Spinal muscular atrophy (SMA) is an autosomal recessive neurodegenerative disease characterized by the progressive loss of anterior horn motor neurons in the spinal cord, leading to muscle weakness and atrophy. This can affect the muscles that control breathing, crawling, walking, head and neck control, and swallowing, increasing the risk of pneumonia and respiratory infections in patients. SMA is the most common fatal neurogenetic disease in infancy, with an incidence rate of 1/6,000 to 1/10,000.

SMA is caused by mutations in the SMN1 gene, which encodes a protein essential for motor neuron survival. The human genome also contains the SMN2 gene, which is highly homologous to SMN1 but differs in splicing patterns. A c.840C>T mutation in the splicing enhancer of exon 7 of SMN2 causes it to produce mostly truncated mRNA, which encodes a non-functional protein. Only a small portion of SMN2 mRNA, approximately 10%~15%, is spliced into full-length mRNA, which encodes functional protein ^[1]. Approximately 95% of SMA patients carry either the homozygous SMN1 exon 7 deletion mutation or the homozygous mutation that converts SMN1 to SMN2, and the inability of SMN2 expression to compensate for the deletion of SMN proteins leads to disease ^[2]. Mice are the most common preclinical experimental subjects for SMA, but they only have the Smn1 gene, and the deletion of both Smn1 alleles leads to lethality. Therefore, it is crucial to develop mouse models that can simulate human SMA pathogenesis and progression. Current therapies for SMA aim to supplement SMN1 genes or selectively regulate SMN2 splicing. Targeted therapy for SMN2 changes its splicing pattern to increase the expression of full-length SMN protein ^[3]. The application of fully humanized animal models can help promote the further translation of potential SMA-related therapies into clinical trials.

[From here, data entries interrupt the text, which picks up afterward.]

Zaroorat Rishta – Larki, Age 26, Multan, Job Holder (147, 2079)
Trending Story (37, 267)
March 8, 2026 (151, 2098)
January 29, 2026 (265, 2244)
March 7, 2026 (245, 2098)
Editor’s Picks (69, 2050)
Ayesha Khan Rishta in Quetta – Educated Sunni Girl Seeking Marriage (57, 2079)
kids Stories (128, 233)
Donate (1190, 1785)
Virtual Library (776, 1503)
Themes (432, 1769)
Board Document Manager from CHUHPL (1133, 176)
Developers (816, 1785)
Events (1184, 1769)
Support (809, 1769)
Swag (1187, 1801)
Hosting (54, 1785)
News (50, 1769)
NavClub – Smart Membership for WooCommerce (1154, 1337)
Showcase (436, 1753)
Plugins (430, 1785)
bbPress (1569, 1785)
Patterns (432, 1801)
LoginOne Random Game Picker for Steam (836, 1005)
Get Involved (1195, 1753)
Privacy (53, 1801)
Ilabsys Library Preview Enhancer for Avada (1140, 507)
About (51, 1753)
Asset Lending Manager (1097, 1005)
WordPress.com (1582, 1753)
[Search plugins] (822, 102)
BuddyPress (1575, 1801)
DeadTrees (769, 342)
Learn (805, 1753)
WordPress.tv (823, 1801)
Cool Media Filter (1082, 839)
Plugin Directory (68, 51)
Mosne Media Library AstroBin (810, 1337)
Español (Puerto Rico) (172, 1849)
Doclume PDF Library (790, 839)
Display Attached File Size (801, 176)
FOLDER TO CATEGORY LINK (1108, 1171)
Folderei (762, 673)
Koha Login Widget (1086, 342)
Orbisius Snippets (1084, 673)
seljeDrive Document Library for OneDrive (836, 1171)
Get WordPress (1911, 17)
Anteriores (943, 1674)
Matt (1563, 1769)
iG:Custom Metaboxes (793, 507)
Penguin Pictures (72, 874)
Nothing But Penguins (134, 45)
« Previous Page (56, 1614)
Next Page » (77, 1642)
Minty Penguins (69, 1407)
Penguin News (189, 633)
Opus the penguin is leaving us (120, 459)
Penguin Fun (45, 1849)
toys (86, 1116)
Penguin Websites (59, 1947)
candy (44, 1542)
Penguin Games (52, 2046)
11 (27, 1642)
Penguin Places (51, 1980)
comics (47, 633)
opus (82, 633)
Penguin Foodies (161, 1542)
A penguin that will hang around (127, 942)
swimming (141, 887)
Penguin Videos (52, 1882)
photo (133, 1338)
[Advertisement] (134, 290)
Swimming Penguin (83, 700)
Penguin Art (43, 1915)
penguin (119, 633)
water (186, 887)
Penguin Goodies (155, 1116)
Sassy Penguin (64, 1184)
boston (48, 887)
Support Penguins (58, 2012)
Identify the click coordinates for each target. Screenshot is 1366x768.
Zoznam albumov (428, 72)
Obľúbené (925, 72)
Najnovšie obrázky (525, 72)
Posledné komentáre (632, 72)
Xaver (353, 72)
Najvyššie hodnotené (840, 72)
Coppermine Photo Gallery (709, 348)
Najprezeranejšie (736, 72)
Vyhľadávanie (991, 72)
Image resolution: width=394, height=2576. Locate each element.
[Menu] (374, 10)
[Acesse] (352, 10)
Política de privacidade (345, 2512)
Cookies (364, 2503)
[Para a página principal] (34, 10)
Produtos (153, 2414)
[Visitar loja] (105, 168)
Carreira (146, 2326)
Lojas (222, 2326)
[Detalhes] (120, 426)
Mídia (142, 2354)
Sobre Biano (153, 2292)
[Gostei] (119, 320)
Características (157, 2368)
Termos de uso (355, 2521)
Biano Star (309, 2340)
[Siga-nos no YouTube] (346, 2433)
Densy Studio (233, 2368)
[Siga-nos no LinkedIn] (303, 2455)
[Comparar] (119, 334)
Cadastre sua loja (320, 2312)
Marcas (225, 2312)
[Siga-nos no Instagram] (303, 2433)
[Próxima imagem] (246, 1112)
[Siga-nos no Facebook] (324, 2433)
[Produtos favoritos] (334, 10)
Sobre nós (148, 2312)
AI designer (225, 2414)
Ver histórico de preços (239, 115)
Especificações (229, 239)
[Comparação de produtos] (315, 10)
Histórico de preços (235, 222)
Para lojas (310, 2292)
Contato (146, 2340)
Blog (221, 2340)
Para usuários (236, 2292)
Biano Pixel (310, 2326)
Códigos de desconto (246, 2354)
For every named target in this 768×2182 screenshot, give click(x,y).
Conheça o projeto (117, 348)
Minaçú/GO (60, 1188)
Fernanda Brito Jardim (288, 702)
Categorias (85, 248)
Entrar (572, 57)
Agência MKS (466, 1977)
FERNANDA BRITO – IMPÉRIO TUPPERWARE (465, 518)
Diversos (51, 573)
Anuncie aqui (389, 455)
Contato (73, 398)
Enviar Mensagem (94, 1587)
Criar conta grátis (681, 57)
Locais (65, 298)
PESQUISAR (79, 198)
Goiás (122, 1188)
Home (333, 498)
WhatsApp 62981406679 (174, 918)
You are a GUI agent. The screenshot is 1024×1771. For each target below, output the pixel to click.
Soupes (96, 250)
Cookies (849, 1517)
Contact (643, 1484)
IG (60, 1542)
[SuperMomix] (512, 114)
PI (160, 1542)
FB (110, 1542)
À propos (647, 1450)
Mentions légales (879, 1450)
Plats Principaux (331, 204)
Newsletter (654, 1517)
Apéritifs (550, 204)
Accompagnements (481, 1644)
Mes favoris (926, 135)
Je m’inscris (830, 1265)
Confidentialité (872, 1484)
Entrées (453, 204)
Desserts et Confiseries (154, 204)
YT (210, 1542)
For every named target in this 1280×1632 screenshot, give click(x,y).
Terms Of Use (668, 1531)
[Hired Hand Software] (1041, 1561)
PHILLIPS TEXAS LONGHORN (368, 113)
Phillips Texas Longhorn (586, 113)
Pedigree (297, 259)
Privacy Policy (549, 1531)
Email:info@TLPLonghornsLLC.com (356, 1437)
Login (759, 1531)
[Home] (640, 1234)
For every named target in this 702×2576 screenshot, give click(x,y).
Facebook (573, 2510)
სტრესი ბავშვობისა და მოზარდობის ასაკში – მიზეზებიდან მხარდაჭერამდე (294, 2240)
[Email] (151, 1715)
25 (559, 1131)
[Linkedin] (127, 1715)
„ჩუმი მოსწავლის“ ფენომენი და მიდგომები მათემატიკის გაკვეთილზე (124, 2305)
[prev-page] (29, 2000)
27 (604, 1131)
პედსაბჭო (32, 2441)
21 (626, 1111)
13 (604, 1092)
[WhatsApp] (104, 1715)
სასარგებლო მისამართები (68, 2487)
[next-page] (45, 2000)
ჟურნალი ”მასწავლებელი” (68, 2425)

This strain is a humanized SMN2 gene model of spinal muscular atrophy (SMA). The endogenous Smn1 gene in mice was replaced with the human SMN2 gene fragment to simulate the pathogenesis of SMA patients in mice. However, since the SMN2 gene mainly produces the SMNΔ7 protein, which lacks exon 7, the humanized SMN2 gene cannot fully compensate for the abnormalities caused by the loss of the Smn1 gene, resulting in an SMA-like phenotype in the model. Due to the correlation between SMA subtypes and SMN2 copy numbers, this model can be mated with Rosa26-hSMN2 mice, which have SMN2 genes inserted in chromosome 6, to increase the copy number of SMN2 in mice and improve the survival period of the model. This can simulate different SMA subtypes, which can be used for more relevant pathogenic mechanisms and preclinical studies of drugs.